Afghanistan: A Nation-Building Mission on Crack

Afghanistan: A Nation-Building Mission on Crack

The Afghanistan mission is a textbook example of how badly Washington’s approach to national security has gotten off track.

Despite the repeated denials by officials in both the Bush and Obama administrations, it is increasingly apparent that nation-building aspirations are a major component of the U.S. mission in Afghanistan. Any lingering doubt on that score should disappear after the revelations in a recent edition of the Washington Post. Last year, the U.S. Agency for International Development tried to establish some rigorous standards for firms that wished to bid on land reform projects in Afghanistan. The principal requirement was that the winning bid had to incorporate specific benchmarks for the promotion of greater gender equality in that society. Those benchmarks included a 50 percent increase in the number of deeds granting women title to land, assuring “regular media coverage” regarding women’s land rights, and the provision of teaching materials to schools that would include significant sections on women’s rights.

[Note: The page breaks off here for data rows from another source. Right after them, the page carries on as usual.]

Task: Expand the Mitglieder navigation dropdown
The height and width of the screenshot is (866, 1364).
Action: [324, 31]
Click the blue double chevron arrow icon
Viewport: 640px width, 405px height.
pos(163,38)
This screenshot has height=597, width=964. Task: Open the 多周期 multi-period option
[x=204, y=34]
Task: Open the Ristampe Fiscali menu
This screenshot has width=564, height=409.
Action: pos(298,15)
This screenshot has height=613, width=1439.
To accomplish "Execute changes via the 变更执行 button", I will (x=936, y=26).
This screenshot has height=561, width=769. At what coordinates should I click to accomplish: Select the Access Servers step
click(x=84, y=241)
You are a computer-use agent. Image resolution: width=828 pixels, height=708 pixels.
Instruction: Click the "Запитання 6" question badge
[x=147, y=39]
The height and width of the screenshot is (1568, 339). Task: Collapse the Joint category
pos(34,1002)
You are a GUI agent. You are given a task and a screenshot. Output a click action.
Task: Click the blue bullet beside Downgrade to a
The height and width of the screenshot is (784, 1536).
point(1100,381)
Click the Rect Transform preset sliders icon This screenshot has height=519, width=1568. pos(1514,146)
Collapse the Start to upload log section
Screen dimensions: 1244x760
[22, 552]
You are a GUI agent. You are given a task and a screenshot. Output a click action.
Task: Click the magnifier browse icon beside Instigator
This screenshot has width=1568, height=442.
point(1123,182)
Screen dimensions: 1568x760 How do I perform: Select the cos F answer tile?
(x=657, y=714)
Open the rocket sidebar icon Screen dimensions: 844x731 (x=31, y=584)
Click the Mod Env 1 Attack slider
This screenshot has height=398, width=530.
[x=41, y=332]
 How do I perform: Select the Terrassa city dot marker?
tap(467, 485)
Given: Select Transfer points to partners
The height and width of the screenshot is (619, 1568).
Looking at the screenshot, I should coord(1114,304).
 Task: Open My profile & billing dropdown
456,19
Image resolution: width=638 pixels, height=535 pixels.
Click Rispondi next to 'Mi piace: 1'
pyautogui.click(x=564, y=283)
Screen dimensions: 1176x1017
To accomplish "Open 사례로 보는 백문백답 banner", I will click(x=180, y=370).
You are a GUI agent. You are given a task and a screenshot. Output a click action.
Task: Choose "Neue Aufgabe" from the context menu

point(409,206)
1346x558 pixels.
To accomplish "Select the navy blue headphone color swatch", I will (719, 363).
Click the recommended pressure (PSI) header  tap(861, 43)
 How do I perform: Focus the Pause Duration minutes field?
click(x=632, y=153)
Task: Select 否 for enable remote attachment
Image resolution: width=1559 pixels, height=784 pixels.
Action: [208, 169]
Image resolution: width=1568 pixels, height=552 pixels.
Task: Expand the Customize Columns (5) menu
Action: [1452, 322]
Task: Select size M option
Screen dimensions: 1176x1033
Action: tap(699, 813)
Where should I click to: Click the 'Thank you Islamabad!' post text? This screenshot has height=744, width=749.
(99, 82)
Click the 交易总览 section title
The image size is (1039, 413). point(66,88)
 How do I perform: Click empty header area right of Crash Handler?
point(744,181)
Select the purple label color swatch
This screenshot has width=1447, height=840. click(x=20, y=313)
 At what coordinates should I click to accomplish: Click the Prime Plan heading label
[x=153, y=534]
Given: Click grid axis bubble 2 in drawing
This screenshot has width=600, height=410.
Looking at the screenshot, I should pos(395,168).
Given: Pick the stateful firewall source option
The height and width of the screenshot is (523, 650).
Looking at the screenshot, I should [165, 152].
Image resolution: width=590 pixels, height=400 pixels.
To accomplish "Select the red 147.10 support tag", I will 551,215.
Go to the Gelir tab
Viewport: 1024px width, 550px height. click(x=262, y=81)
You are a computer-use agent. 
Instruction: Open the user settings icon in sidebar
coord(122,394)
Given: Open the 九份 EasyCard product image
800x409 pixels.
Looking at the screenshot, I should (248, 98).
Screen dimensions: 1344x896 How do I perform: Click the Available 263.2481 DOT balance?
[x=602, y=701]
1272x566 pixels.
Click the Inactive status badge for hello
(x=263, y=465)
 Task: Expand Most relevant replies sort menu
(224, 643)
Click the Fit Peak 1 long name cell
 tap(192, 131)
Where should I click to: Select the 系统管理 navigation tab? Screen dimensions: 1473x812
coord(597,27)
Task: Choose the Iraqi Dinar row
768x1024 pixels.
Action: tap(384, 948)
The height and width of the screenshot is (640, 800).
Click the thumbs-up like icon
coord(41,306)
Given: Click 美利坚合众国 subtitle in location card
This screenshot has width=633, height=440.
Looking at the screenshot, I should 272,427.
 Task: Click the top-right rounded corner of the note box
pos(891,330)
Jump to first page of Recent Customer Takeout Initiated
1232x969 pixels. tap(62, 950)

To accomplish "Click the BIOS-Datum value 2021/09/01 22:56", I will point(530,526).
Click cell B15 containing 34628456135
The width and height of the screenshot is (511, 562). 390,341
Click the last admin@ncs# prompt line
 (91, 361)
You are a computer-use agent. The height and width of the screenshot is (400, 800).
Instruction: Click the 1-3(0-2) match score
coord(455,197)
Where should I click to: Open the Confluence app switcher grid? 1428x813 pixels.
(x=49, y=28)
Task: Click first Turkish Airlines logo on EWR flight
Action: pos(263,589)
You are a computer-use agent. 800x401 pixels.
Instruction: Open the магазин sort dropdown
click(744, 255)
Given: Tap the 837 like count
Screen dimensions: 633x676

Similar requirements existed in the program to improve municipal governments. Bids needed to have measures to develop a “gender strategy that supports the inclusion of women in municipal governance,” a commitment to “implement gender awareness courses,” and establish “leadership training for women” in municipal governance. The key goal was to have women constitute 30 percent of the work force in such governments.

This isn’t merely nation building. It’s not even merely nation building on steroids. It is nation building on crack. America’s social engineering bureaucrats actually seem to think they can impose 21st century Western standards of gender equality on a pre-industrial, tribal society based on a highly patriarchal religion. Not surprisingly, USAID has had to greatly dilute its standards for bidding on Afghan contracts, since it soon became clear that there was no chance of any firm achieving such ambitious goals. That tactical shift, in turn, has led to allegations that the Obama administration is abandoning its commitment to Afghan women.

Afghanistan would certainly be a much better place if women there enjoyed equal rights instead of occupying, as they do today, a status midpoint between male children and family pets. But it is not a proper function of U.S. foreign policy to risk the lives of military personnel and spend hundreds of billions of tax dollars in a quixotic crusade to transform other societies.

The ostensible motive for our intervention in Afghanistan was to destroy al Qaeda because of the terrorist attacks on 9/11. It is bad enough that such a limited, punitive expedition was gradually transformed—through a “bait and switch” maneuver—into a much larger intervention on behalf of Hamid Karzai’s regime in its civil war against the Taliban. But now we’re involved in an ambitious social engineering project that has almost no chance of success. Such a utopian goal has no relevance to the genuine security interests of the American people.

The Afghanistan mission is a textbook example of how badly Washington’s approach to national security has gotten off track. It underscores the need for a new, sober debate about the proper objectives of foreign policy—and especially security policy—in a constitutional republic.